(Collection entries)
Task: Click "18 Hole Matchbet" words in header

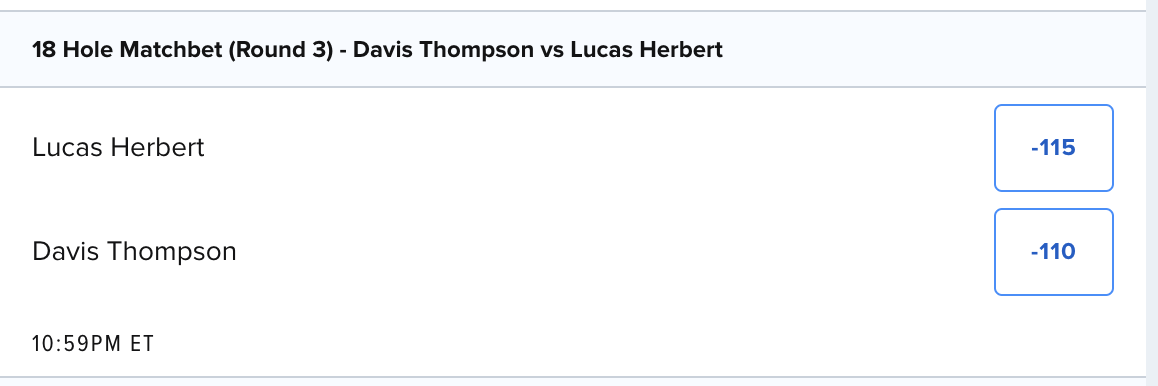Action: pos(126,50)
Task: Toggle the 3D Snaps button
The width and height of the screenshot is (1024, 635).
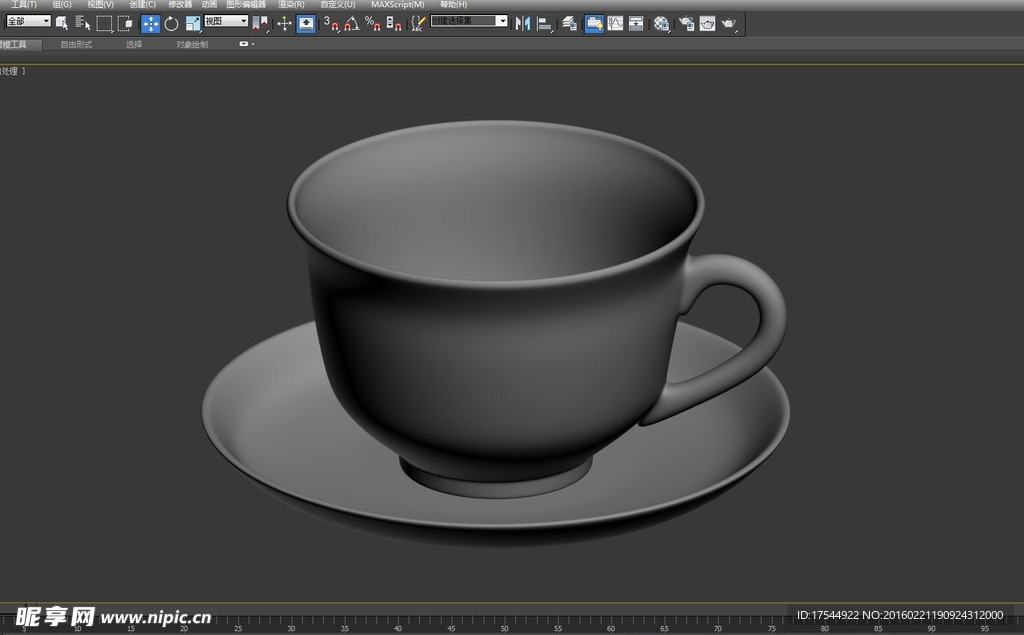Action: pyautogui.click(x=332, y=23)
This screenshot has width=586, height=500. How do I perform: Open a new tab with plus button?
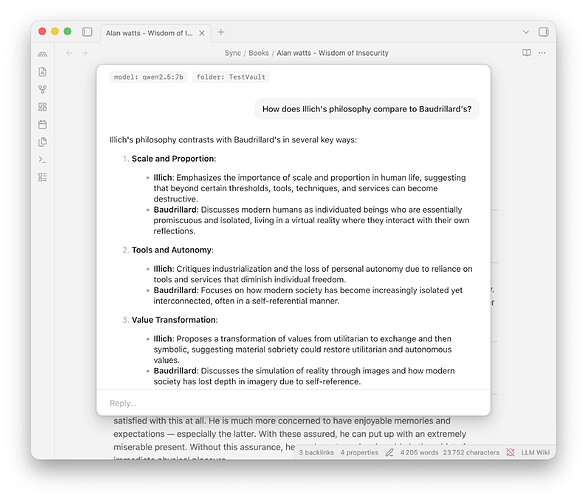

Work required: Show each line in the data where the string "button" appears.

Answer section:
Task: Toggle the 3D Snaps button
This screenshot has width=586, height=500. How do I perform: Open a new tab with plus button?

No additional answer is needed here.